The latest discussion around Claude Code, Codex, and Antigravity is not about which model is “best” in isolation. It is about which operating model fits your engineering workflow: interactive control, delegated execution, or agent-first orchestration.
This post includes a recreated infographic built from the shared LinkedIn analysis and official product documentation.

Why this comparison matters
We are moving from code completion to task execution. That shift changes the main decision from “which assistant writes code fastest” to “which control plane helps my team ship safely and consistently”.
Operating model breakdown
| Tool | Primary mode | Best fit | Main trade-off |
|---|---|---|---|
| Claude Code | Interactive control | Engineers who want close supervision inside existing repo workflows. | Higher operator involvement per task. |
| Codex | Delegated execution | Teams that batch and hand off larger tasks for asynchronous completion. | Needs strong review gates after execution. |
| Antigravity | Agent-first orchestration | Teams managing multiple agents across editor, terminal, and browser surfaces. | Requires mature orchestration and governance habits. |
Evidence from official docs
- Claude Code docs emphasise context-window management and starting fresh sessions when conversation quality degrades.
- Codex AGENTS.md docs describe instruction-chain loading at session start, reinforcing a startup-configuration mindset.
- Google Antigravity launch materials position the product as agent-first, with manager and editor surfaces for asynchronous orchestration.
Decision framework for teams
| Question | If answer is yes | Likely model preference |
|---|---|---|
| Do we need tight, continuous engineer oversight on live code edits? | Keep the engineer deeply in loop. | Interactive control. |
| Do we prefer to queue work and review completed outputs in batches? | Optimise for delegation throughput. | Delegated execution. |
| Are we building a multi-agent workflow across multiple surfaces? | Optimise for orchestration and coordination. | Agent-first orchestration. |
| Is failure recovery/rollback policy more important than raw generation speed? | Prioritise governance over novelty. | Any model, but with strong control-plane tooling. |
Practical adoption pattern
- Start with one operating model per team, not all three at once.

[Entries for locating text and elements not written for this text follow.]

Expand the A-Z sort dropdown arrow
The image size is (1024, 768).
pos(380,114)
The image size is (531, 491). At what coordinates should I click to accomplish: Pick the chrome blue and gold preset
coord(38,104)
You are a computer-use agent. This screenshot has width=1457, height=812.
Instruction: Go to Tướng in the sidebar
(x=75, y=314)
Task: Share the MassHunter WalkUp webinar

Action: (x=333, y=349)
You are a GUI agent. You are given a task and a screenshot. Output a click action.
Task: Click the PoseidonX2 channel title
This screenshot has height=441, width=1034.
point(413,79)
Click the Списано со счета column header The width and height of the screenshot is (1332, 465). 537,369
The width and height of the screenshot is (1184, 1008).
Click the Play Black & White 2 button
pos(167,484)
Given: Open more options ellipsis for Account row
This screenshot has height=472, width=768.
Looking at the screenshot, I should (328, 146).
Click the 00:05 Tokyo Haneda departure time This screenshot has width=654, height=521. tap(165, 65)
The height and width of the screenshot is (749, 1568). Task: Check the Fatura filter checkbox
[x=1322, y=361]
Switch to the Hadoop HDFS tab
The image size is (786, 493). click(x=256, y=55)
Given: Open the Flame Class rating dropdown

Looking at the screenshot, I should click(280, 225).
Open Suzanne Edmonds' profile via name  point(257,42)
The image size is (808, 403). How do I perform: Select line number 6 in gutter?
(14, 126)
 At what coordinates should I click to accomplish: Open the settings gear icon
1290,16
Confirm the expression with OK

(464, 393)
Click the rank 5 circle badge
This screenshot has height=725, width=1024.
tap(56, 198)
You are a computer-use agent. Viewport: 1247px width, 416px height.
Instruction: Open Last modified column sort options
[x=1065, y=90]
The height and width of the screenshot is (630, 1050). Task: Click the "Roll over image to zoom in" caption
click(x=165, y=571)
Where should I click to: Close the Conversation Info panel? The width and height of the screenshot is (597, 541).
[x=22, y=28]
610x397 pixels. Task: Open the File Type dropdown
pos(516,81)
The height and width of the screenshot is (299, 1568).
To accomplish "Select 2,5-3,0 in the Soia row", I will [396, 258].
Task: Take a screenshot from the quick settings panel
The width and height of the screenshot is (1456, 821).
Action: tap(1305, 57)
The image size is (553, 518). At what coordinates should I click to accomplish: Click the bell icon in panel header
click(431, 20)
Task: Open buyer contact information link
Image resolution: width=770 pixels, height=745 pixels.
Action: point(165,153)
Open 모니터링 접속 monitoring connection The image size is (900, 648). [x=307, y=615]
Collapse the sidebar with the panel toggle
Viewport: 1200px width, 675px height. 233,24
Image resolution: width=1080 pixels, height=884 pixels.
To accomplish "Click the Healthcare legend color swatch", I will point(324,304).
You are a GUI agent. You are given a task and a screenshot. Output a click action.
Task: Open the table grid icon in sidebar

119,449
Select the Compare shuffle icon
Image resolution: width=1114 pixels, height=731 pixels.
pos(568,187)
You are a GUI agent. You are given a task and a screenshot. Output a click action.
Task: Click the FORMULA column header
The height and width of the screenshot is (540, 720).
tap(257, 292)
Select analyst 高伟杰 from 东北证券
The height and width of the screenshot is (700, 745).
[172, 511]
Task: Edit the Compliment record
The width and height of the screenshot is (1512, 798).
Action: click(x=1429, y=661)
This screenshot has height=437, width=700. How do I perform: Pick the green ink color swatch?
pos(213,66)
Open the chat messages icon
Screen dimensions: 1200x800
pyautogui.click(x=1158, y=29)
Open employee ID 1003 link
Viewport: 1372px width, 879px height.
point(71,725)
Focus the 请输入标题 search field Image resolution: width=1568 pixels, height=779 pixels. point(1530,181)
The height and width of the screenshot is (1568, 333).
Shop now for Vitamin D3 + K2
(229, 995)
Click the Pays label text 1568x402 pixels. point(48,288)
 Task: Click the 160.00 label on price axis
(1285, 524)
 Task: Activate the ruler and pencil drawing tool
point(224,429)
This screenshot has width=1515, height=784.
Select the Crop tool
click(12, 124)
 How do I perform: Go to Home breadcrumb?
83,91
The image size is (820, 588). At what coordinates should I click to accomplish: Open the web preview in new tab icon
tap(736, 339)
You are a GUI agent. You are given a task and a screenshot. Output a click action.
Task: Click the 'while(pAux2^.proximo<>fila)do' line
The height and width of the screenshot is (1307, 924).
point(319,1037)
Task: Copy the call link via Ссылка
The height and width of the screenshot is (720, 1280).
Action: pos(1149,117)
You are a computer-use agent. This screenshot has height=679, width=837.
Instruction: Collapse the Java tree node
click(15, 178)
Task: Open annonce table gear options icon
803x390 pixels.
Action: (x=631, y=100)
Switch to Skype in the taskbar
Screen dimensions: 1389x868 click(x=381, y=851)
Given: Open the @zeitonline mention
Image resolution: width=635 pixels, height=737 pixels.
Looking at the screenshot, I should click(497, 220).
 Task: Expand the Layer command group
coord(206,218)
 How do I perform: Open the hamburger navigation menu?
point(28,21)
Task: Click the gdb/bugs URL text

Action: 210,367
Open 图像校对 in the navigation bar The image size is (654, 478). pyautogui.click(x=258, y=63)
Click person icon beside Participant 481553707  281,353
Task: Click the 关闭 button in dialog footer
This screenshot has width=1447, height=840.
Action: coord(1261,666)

- Define review and rollback protocol before increasing delegation depth.
- Track context drift and failed handoffs as first-class engineering metrics.
- Scale agent autonomy only where verification can remain cheap and reliable.
Bottom line: this is less a model race and more an execution-design choice. Teams that choose the right operating model for their delivery system will outperform teams that choose by hype alone.